I saw @clarabeau's post about YWA last September, ran my slick little series of automated internal scripts about this sounded nice but couldn't be me due to I hate exercise + I hate YouTube + I haven't done yoga regularly since college + there's no room in our apartment + I never stick to anything anyway + I didn't get into Adriene in 2020 when all my friends were doing her videos so I clearly never will, etc. Months later, in a certain amount of despair and looking for a small achievable thing to do every day instead of [evil actions and fantasies redacted], I thought of it and I went back and clicked on the playlist and got started. To my own surprise I did all 30 days and then, of my own accord and without anyone threatening me with a gun, went back to the beginning and started again.

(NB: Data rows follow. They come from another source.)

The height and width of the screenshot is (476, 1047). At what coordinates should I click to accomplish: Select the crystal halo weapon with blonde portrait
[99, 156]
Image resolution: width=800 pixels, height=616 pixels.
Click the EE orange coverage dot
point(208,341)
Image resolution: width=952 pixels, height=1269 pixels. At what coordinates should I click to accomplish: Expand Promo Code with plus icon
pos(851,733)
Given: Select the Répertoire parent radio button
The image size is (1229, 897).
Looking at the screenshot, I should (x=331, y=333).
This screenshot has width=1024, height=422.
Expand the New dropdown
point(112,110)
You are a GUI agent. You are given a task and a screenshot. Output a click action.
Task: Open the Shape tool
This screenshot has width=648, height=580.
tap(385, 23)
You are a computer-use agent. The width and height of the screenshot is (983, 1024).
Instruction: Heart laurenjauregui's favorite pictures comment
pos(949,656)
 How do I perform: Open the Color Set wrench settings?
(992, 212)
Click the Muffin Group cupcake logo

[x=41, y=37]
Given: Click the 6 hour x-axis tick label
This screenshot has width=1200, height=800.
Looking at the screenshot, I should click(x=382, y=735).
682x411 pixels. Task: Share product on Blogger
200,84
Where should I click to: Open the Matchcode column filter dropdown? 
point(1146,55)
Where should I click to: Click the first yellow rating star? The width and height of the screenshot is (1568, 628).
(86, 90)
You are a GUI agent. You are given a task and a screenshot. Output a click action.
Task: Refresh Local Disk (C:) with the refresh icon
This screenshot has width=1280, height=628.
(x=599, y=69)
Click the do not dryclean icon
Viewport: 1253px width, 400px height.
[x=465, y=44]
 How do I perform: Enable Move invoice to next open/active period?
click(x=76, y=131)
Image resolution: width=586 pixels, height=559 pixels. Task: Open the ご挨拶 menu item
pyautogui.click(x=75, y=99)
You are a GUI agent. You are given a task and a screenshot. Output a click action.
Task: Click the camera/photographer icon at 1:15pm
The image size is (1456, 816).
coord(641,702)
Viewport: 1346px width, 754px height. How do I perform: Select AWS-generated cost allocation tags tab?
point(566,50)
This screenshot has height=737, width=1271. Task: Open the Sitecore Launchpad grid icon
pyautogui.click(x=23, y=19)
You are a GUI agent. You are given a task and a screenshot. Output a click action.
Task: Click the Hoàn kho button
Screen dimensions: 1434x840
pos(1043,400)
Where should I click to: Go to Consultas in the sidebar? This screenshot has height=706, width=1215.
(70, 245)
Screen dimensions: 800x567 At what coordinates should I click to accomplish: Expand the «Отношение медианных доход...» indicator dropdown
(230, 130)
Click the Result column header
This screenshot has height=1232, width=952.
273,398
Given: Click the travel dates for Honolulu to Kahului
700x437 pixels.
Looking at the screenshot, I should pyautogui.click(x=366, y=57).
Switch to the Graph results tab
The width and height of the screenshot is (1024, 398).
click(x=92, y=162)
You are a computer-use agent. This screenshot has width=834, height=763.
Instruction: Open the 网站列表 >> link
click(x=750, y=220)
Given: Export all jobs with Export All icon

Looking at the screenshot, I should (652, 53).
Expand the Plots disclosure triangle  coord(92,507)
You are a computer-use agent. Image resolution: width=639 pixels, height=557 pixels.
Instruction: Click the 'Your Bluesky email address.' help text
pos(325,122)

I got the flu, then I got over the flu, and while I was saying to myself "well your whole body's fucked now, I guess that's the end of your little experiment with consistent physical activity, oh well," I let the monologue run and unrolled my mat and did a Recovery from Illness routine. After a few days of that I started Revolution. Now I'm doing Yoga Camp. I sincerely look forward to it every day, which is new for me. Even when I was running pretty regularly, I didn't exactly look forward to it.
The reason I want to write about it is that I do, sincerely, feel rooted into my own body in a new way at age 40, which is wild. First of all, I find myself curious in a relatively nonjudgmental way about my own physical habits. I had no idea, for instance, how often I lean my belly or hip against a wall or sink or counter while performing a standing task (doing dishes, making coffee, filling a water bottle) instead of keeping my spine straight. I notice how when I trudge upstairs to my walk-up apartment I often make my tired legs do all the work with my limp upper body slumped deadweight on top of them. I haven't exactly fixed these habits -- I don't even necessarily think they always need to be "fixed" -- but I do notice! I do think it's interesting!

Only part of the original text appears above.